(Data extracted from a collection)

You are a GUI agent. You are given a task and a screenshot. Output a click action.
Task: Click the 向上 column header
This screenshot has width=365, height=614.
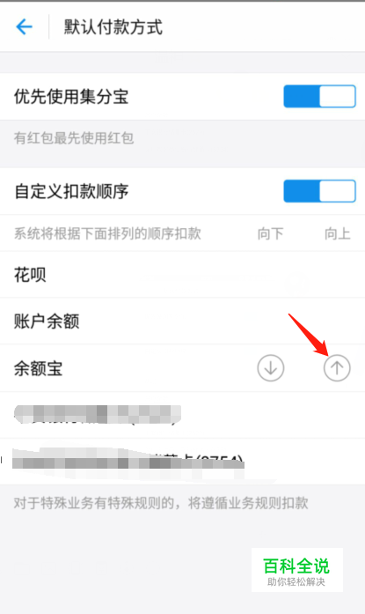tap(337, 233)
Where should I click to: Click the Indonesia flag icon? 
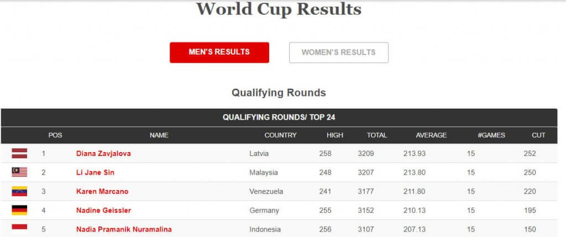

#### Problem statement:
Copy these entries precisely and drop any picture.

#### Solution for this problem:
You are a GUI agent. You are given a task and a screenshot. Output a click action.
Task: Click the 向上 column header
This screenshot has width=365, height=614.
tap(337, 233)
Where should I click to: Click the Indonesia flag icon? 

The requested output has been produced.